Updated guide is now available here
This guide (
V20161020) was prepared by
Grigori Fursin
and
Bruce Childers with contributions from
Michael Heroux,
Michela Taufer
and other
colleagues
to help you describe and submit your artifacts for evaluation across a range of CS conferences
and journals.
It gradually evolves based on our long-term vision
(
TRUST'14@PLDI'14
and
DATE'16)
and your feedback after our
past Artifact Evaluations
(see
AE CGO-PPoPP'17 discussions).
It should also help you prepare your artifacts
for a possible public release, if you plan to do so
(for example as an auxiliary material in a Digital
Library or on your personal web page).
Navigation:
We aim to make artifact submission as simple as possible.
You just need to pack your artifact (code and data) using any publicly available tool
you prefer. In some exceptional cases when rare hardware or proprietary software is used,
you can arrange a remote access to machine with the pre-installed software.
Then, you need to prepare a small and informal Artifact Evaluation appendix
using our AE LaTeX template (common for PPoPP, CGO and PACT conferences - see below)
to explain evaluators what your artifacts are and how to use them
(you will be allowed to add up to 2 pages of this Appendix to your final camera-ready paper).
Please see this PPoPP'16 paper
for the example of such AE appendix.
At least two reviewers will follow your guide to replicate your results (for example, exact output match)
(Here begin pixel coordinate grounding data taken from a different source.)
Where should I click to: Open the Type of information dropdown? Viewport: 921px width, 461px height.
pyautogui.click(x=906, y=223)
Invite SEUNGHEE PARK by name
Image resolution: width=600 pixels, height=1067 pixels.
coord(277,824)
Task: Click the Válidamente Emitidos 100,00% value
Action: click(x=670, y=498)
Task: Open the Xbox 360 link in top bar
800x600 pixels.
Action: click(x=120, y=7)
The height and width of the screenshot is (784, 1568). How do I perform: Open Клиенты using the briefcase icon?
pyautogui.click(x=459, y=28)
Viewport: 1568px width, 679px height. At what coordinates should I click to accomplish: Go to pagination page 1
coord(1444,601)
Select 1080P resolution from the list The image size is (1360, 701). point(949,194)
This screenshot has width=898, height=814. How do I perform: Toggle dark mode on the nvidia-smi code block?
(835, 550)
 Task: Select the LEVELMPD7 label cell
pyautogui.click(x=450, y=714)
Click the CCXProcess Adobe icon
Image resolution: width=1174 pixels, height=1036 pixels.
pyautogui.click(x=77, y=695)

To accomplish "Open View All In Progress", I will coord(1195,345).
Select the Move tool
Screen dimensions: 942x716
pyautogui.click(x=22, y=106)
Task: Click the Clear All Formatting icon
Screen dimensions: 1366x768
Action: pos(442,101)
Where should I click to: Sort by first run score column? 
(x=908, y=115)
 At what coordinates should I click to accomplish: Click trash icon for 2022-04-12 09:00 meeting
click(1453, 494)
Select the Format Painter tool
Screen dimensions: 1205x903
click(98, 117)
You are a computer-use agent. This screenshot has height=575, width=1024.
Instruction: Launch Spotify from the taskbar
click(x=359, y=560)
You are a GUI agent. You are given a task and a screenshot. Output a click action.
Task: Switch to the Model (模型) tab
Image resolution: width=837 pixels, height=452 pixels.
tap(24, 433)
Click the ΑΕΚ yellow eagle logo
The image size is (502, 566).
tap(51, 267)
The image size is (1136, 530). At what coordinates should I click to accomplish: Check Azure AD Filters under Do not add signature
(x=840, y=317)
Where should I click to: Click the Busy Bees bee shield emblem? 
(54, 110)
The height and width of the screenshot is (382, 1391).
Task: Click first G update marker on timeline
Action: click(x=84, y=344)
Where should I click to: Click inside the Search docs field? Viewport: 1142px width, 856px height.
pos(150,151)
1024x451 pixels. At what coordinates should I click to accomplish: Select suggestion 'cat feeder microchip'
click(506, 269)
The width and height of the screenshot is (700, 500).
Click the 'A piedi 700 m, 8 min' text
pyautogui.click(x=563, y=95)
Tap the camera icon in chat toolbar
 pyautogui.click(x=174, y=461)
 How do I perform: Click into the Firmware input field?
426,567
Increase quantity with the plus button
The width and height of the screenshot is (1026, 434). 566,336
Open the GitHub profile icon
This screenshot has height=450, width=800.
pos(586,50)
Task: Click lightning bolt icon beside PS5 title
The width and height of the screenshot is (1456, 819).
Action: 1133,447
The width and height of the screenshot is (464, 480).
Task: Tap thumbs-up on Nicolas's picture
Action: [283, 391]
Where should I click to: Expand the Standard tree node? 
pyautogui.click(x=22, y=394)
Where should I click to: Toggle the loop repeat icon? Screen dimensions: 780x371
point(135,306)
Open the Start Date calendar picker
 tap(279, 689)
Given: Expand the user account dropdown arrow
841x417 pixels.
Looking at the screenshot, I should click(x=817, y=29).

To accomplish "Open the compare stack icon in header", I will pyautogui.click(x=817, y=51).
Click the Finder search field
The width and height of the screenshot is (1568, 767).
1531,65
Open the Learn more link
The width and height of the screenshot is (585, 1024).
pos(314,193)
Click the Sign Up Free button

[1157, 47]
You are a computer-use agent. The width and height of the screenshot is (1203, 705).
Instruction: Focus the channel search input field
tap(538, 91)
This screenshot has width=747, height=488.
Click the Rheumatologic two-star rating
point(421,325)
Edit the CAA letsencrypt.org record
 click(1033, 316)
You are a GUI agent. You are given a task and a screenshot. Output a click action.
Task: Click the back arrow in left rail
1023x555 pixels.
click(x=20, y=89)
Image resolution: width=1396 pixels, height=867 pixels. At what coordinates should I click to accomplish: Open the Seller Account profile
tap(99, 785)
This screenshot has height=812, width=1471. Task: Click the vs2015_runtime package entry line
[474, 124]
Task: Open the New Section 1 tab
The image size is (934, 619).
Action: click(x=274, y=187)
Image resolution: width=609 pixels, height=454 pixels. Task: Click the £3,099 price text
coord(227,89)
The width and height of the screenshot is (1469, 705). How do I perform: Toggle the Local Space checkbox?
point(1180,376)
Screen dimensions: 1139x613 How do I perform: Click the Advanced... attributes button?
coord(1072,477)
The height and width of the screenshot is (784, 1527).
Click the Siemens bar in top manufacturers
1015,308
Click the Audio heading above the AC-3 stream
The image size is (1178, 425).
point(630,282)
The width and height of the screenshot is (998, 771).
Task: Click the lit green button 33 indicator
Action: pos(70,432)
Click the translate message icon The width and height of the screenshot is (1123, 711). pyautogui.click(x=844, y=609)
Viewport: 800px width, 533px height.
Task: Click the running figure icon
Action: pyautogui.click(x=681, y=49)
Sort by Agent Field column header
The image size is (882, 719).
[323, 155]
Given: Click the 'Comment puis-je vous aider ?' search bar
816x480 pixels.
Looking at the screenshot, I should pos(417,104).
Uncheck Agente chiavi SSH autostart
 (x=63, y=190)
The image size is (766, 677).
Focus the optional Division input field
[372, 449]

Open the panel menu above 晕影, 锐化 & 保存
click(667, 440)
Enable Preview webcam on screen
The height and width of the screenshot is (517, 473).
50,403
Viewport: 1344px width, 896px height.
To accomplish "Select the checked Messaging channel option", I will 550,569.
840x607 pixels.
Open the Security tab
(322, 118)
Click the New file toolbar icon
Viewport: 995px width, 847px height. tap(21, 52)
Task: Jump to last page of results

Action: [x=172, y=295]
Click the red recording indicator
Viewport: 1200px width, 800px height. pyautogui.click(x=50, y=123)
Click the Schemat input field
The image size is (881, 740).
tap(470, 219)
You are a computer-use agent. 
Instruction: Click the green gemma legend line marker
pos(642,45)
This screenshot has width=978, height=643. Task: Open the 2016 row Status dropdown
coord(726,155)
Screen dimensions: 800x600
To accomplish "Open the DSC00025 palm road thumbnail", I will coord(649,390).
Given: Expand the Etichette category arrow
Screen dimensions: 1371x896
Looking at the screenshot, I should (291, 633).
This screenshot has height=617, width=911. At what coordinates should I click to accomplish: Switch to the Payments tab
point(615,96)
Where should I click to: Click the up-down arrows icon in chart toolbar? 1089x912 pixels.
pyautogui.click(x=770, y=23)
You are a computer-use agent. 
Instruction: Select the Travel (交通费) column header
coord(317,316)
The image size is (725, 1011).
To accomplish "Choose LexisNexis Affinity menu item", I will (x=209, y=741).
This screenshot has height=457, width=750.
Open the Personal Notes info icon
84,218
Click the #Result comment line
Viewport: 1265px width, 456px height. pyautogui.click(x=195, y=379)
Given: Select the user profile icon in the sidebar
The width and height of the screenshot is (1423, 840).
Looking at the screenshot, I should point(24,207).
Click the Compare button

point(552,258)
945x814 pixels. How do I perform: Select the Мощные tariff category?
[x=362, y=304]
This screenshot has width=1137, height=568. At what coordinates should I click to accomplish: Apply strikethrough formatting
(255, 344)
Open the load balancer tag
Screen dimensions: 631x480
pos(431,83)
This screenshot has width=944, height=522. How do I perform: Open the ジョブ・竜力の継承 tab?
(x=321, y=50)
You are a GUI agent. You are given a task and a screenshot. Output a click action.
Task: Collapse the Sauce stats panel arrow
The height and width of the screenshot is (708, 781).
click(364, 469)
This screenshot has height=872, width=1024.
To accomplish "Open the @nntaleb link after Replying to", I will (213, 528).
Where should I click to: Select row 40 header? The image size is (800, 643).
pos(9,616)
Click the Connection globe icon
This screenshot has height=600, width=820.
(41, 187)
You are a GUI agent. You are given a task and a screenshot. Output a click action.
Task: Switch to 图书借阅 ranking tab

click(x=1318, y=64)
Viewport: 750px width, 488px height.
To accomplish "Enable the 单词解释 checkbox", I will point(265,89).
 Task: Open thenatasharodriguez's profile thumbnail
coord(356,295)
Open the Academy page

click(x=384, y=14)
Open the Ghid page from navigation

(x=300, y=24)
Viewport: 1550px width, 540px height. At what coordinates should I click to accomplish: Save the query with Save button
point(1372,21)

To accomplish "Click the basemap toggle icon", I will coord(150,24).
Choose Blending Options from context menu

or reproduce them (for example, varying performance numbers or scalability
on a different machine), and will then send you a report with the
following overall assessment of your artifact based
on our reviewing guidelines:
-
significantly exceeded expectations
-
exceeded expectations
-
met expectations
-
fell below expectations
-
significantly fell below expectations
where
"met expectations" score or above means that your artifact
successfully passed evaluation and will receive a stamp of approval
(added to the paper itself):
The highest ranked artifact (usually not only
reproducible but also customizable and reusable) will
also receive a
"distinguished artifact" award.
This section is also used as a discussion forum with the community
about how to improve AE.
Since our eventual goal is to promote artifact
validation and sharing (rather than naming and shaming
problematic artifacts), you will be able to address
raised issues during the rebuttal.
Furthermore, we allow a small amount of communication
between reviewers and authors whenever there are
installation/usage problems.
In such cases, AE chairs will serve as a proxy to avoid
revealing reviewers' identity (the review is blind,
i.e. your identity is known to reviewers since your paper
is already accepted, but not vice versa).
You just need to perform the following 4 steps to submit your artifact:
-
Pack your artifact (code and data) or provide an easy access to them
using any publicly available and free tool you prefer or strictly require.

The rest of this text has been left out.